Exercise materials:
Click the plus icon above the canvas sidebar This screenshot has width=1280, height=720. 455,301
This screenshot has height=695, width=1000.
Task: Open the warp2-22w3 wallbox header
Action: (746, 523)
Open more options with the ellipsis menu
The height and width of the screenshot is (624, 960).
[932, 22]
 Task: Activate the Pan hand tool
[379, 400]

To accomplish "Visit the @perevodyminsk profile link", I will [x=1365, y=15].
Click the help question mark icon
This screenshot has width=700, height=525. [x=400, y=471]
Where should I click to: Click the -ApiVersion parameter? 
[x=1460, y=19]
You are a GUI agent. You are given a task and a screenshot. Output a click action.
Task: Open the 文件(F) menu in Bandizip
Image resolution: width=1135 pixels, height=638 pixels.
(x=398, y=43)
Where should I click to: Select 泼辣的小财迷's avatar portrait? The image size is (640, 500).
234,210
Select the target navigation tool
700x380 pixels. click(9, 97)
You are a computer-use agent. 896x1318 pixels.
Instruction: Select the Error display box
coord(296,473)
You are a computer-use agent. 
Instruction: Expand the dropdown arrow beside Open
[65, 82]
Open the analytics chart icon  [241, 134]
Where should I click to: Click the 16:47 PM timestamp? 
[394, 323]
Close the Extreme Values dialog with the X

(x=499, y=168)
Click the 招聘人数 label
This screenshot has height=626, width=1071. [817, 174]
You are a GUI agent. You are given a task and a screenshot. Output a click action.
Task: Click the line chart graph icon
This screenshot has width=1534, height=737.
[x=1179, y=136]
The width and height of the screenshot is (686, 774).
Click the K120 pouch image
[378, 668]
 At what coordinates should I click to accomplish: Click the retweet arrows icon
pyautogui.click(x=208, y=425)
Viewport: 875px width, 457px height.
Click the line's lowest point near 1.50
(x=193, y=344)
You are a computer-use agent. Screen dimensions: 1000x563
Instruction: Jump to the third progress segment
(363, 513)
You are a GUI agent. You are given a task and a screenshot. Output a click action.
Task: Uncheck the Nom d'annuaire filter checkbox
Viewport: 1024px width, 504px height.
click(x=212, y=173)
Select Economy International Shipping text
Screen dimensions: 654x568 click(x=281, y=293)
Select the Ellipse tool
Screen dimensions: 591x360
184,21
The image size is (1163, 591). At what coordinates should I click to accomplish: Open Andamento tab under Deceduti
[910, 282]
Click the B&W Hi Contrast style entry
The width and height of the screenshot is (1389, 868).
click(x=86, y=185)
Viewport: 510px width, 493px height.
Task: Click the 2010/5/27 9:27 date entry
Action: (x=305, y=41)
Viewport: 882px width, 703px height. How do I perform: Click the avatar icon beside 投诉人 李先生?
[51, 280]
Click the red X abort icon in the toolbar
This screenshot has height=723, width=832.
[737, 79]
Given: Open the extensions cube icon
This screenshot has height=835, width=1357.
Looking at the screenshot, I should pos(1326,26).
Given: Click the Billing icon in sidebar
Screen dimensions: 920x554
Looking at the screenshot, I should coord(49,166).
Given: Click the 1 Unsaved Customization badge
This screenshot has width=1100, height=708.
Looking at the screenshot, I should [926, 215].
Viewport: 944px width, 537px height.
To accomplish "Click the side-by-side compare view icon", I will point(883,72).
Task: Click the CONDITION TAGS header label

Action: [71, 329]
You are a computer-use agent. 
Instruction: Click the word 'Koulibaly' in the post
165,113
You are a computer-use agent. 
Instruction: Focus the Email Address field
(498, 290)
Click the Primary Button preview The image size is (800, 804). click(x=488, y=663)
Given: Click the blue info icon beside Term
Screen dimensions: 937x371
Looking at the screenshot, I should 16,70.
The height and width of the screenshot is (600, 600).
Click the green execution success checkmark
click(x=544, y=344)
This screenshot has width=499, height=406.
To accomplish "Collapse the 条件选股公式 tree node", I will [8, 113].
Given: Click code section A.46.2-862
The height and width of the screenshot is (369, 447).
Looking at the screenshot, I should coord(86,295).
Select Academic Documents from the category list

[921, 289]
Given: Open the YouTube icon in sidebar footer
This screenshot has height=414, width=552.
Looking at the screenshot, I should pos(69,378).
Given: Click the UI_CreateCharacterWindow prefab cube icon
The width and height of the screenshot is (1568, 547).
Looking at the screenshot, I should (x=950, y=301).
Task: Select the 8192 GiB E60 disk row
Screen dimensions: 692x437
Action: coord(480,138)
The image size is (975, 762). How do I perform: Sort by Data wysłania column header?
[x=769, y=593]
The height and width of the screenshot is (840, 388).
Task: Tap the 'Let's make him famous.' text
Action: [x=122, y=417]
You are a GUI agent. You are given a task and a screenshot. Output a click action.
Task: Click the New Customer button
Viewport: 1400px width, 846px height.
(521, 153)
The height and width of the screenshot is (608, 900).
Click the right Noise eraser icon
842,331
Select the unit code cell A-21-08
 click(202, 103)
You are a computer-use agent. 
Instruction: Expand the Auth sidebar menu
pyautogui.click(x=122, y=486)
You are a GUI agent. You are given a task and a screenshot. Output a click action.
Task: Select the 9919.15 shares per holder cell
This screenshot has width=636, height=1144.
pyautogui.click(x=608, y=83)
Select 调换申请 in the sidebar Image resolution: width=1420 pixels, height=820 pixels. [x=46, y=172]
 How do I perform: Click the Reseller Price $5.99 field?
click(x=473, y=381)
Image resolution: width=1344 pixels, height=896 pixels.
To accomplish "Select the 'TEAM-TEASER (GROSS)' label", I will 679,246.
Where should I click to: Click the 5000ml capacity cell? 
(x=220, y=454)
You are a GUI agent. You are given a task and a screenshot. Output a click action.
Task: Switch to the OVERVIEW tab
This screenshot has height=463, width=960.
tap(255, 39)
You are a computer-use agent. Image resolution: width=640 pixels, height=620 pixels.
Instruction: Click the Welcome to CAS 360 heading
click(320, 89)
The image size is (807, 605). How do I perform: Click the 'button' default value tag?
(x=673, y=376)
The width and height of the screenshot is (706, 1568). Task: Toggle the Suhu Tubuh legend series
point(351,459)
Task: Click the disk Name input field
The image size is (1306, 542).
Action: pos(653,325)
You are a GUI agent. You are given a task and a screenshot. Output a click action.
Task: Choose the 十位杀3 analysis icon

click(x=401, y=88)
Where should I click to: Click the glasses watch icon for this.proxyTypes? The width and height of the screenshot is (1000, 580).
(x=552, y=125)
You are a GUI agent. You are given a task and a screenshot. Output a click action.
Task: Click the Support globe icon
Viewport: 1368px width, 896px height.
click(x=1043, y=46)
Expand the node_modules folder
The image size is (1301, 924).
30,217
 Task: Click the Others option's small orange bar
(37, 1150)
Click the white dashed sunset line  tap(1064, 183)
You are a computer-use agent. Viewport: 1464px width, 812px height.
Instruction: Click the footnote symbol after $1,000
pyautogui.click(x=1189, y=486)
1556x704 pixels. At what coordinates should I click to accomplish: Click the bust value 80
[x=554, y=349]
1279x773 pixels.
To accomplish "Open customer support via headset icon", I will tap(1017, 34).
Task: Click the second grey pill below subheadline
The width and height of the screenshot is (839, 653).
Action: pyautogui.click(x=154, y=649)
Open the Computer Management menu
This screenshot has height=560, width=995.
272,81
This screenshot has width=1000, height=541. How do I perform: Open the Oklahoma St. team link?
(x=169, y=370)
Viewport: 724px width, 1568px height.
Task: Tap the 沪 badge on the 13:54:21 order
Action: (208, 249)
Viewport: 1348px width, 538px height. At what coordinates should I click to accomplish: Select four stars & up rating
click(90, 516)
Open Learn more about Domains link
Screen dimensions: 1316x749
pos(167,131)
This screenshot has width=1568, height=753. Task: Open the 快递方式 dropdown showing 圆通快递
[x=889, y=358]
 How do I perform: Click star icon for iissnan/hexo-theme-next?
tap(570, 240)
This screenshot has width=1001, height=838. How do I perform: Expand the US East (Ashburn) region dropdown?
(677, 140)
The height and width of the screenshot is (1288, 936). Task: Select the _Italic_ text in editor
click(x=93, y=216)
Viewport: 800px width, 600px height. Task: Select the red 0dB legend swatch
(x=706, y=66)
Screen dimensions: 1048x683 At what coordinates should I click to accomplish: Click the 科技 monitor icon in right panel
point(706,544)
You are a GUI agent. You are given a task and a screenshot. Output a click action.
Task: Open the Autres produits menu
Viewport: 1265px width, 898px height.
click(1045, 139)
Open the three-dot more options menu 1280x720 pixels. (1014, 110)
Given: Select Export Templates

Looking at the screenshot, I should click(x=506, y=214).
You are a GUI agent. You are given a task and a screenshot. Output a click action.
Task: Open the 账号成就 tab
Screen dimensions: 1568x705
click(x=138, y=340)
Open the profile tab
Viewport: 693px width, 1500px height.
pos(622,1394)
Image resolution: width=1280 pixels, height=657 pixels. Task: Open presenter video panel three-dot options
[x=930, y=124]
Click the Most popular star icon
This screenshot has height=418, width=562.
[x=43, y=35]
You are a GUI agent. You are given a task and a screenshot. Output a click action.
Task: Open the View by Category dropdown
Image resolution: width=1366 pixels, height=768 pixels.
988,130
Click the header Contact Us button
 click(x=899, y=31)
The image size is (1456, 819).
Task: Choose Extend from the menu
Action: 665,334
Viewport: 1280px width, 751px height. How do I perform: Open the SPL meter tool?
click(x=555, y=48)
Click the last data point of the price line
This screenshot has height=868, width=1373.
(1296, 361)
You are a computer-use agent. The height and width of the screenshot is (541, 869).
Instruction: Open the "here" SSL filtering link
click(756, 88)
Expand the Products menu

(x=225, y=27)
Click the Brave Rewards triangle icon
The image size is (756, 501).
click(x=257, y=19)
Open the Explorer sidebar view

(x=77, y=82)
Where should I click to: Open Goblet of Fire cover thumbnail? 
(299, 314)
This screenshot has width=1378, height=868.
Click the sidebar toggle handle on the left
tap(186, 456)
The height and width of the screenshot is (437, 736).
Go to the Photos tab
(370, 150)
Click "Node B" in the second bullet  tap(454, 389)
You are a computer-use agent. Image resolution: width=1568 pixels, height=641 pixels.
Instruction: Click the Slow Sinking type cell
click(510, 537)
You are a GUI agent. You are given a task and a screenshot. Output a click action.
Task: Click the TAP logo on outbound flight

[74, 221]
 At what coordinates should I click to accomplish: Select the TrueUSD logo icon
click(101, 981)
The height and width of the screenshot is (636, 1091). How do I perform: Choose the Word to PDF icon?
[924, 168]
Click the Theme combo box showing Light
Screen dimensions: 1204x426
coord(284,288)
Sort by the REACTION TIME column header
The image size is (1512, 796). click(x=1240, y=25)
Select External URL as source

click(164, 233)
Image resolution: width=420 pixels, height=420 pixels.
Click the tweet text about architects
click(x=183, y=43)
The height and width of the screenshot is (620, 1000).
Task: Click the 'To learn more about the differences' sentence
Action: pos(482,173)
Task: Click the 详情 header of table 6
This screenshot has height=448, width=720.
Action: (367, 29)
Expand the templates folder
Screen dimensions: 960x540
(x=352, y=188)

What the task asks:
Once you reach the line containing "Instruction: Click the Slow Sinking type cell", transcribe it and each line after it through the end of the material, exactly and with nothing added.

Answer to this task:
Instruction: Click the Slow Sinking type cell
click(510, 537)
You are a GUI agent. You are given a task and a screenshot. Output a click action.
Task: Click the TAP logo on outbound flight

[74, 221]
 At what coordinates should I click to accomplish: Select the TrueUSD logo icon
click(101, 981)
The height and width of the screenshot is (636, 1091). How do I perform: Choose the Word to PDF icon?
[924, 168]
Click the Theme combo box showing Light
Screen dimensions: 1204x426
coord(284,288)
Sort by the REACTION TIME column header
The image size is (1512, 796). click(x=1240, y=25)
Select External URL as source

click(164, 233)
Image resolution: width=420 pixels, height=420 pixels.
Click the tweet text about architects
click(x=183, y=43)
The height and width of the screenshot is (620, 1000).
Task: Click the 'To learn more about the differences' sentence
Action: pos(482,173)
Task: Click the 详情 header of table 6
This screenshot has height=448, width=720.
Action: (367, 29)
Expand the templates folder
Screen dimensions: 960x540
(x=352, y=188)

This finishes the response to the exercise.